I hope there is something in this book about the anti-Indian movement against the aboriginal fishery. Conservative MP John Cummins, the Reform Party, BC FIRE and the BC Fisheries Survival Coalitions all used to rely heavily upon BC Reports to spew hatred against aboriginal rights. Thankfully BC Reports is out of business but Global TV is still out there telling a simple story that the injuns are to blame for decreasing fish stocks.
Grumpy
6 years ago
The illegal fishing for commercial (oops - food fishery) by local first nations bands is one of the prime reasons for this disasterous affair.
John Cummins is a hero for defying the government and DFO. One tires of the poor indian rhetoric, so well played by the illegal native fisherman, they are making a fortune selling illegal salmon and the Federal Liberals do nothing about it.
Even the native fishermen past Hope are getting fed up with the illegal fishing in the liwer Fraser.
I think everyone should fish in a massive protest and see what happens. But no, we are too weak kneed for revolution!
KWD
6 years ago
Infighting among stakeholders (all British Columbians) is the easiest way to take the heat off those doing the damage. Fish and forests be damned. Heaven forbid that the shareholders in BC’s fisheries, forestry or Pattison Empires should suffer economic loss.
That non-natives continue to fault and blame natives for all that is wrong within the Eurocentric Ministries of Fisheries and Forestry Resource Rape and Pillage is a testament to the power and mindset of media conglomerates, industry and government, and their willingness to contain and manipulate public opinion.
freebear
6 years ago
I do not think native people are making millions selling food fish.
Food fish is a right, commercial fishing is a priveledge.
I suppose Mr.
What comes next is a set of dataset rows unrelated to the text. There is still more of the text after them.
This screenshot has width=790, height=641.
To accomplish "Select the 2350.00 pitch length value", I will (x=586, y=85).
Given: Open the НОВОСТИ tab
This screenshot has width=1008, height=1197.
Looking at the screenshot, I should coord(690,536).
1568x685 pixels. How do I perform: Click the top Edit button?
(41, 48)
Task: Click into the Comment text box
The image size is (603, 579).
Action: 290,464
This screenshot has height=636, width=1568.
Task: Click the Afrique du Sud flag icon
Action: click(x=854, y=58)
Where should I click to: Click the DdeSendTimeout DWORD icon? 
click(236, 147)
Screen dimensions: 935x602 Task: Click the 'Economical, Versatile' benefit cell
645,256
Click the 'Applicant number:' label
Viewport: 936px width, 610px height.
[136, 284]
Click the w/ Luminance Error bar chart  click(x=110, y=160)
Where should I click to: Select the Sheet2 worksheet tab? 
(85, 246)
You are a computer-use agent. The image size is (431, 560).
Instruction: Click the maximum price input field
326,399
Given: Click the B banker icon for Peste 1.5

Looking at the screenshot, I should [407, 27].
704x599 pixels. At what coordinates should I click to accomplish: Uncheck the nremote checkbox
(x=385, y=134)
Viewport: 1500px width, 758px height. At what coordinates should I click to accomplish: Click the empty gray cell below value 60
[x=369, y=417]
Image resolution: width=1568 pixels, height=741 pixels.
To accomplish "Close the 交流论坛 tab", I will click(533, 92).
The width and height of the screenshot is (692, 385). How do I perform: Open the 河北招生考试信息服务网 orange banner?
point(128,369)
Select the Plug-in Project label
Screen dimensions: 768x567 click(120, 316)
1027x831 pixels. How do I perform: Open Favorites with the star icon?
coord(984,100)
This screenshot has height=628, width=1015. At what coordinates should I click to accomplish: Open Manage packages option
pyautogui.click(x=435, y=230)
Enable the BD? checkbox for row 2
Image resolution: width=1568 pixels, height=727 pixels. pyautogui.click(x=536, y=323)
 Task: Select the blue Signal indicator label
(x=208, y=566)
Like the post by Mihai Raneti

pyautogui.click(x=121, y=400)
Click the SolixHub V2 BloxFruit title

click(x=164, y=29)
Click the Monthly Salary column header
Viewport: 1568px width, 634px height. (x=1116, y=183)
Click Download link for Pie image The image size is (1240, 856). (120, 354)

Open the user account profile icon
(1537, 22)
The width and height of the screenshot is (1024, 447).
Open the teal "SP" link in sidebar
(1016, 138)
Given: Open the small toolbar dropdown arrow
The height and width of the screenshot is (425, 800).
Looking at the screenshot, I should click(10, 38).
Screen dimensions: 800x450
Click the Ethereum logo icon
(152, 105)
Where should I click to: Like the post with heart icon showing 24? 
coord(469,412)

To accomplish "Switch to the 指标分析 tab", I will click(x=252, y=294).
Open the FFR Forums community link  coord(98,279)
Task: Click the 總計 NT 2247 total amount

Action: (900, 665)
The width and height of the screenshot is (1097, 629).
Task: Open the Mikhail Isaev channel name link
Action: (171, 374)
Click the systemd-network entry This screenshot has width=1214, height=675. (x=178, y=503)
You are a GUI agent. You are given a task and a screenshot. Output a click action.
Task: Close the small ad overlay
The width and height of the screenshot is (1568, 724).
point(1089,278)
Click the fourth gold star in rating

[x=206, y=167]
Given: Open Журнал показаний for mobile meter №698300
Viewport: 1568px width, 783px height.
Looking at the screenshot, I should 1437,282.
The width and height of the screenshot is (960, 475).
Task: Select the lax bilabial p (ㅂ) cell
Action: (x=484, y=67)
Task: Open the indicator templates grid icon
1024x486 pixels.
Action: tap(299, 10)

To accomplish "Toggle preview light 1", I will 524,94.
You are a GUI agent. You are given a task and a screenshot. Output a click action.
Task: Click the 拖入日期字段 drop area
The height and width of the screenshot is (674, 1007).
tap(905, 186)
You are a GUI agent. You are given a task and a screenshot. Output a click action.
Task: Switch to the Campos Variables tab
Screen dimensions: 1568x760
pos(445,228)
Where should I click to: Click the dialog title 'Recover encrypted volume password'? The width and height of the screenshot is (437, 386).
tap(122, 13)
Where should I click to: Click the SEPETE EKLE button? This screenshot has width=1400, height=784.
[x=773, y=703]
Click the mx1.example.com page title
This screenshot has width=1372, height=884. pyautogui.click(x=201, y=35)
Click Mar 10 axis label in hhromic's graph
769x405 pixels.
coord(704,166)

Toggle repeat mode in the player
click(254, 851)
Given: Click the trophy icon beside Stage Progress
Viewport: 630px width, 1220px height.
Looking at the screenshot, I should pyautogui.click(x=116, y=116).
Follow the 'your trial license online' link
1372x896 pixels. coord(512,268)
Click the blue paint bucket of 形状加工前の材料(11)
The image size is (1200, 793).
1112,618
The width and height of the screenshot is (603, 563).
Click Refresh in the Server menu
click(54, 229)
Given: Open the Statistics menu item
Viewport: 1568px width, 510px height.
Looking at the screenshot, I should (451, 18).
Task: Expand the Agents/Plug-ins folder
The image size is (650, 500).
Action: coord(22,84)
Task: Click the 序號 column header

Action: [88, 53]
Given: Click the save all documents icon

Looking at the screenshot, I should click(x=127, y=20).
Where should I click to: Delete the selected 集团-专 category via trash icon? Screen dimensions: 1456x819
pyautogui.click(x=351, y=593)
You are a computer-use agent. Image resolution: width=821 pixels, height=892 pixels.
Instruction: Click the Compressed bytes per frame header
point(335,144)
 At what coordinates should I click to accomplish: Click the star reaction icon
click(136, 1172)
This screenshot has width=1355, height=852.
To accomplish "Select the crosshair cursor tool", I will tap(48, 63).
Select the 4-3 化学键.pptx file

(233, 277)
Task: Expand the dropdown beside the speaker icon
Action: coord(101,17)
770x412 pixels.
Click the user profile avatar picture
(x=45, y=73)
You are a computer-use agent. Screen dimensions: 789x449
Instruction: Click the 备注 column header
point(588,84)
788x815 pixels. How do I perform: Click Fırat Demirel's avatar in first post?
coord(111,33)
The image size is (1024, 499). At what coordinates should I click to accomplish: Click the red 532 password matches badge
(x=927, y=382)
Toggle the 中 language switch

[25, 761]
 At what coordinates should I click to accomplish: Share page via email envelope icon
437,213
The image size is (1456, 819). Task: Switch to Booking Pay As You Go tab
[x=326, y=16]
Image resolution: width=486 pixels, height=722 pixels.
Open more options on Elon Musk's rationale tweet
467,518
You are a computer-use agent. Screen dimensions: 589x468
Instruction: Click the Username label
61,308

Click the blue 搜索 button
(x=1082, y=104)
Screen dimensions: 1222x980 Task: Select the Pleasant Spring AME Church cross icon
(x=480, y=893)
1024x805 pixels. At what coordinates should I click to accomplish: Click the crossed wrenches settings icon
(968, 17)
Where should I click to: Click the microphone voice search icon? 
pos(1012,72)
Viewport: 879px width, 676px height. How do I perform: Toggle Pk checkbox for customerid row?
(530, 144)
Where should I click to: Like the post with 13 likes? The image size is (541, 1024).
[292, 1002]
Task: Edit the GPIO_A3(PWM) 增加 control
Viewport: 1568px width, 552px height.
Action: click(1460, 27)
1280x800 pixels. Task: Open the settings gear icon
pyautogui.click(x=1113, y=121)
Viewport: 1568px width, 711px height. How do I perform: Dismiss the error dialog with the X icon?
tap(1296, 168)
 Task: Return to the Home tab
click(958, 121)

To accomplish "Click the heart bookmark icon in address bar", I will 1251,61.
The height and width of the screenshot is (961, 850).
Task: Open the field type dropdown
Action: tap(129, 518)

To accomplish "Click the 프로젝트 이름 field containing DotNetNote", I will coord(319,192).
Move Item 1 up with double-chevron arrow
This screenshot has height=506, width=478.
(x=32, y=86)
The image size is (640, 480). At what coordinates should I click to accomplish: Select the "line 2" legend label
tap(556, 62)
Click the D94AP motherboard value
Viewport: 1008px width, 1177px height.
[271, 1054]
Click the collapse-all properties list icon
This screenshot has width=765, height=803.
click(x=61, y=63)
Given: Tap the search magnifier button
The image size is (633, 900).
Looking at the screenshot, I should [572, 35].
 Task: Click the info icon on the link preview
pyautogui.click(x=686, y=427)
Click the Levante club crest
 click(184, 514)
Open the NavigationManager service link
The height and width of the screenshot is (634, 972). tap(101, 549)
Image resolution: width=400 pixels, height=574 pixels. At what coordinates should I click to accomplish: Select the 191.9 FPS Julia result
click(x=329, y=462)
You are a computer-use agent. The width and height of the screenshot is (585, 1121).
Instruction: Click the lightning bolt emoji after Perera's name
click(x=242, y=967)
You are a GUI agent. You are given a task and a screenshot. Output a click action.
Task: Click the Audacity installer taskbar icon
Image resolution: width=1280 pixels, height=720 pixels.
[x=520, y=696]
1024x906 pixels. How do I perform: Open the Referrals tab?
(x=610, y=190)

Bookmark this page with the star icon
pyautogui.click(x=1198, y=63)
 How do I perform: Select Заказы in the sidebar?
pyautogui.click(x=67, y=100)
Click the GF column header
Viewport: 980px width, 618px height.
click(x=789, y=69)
Cummins thinks that he has the right to commercially fish the last salmon.
We all can not be fisherman, unless we all fish from skiffs! A livlihood is not a right.
ursus
6 years ago
ok grumpy, what about the deforestation, pollution have you counted how many pulp mills and sawmills and other heavy industries have storm drains running into the Rivers of B.C., I can remember what it used to be like when the salmon were running. The whole dam country stunk and this was more then five hundred miles from the Ocean.
What about all the big fish charter operations, offshore fisheries, alaskan fishermen intercepting the salmon on their way in, the reason I heard for the ferry being surrounded in Rupert, (was working there shortly after).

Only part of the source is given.